_What this task involves_.
In all of the data below, change "Screen dimensions" to "Display size" and leave everything else the same.

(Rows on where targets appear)
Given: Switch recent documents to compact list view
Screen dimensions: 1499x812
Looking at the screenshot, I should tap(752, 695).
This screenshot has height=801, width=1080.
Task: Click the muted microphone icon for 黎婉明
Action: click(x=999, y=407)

_Task answer_.
Given: Switch recent documents to compact list view
Display size: 1499x812
Looking at the screenshot, I should tap(752, 695).
This screenshot has height=801, width=1080.
Task: Click the muted microphone icon for 黎婉明
Action: click(x=999, y=407)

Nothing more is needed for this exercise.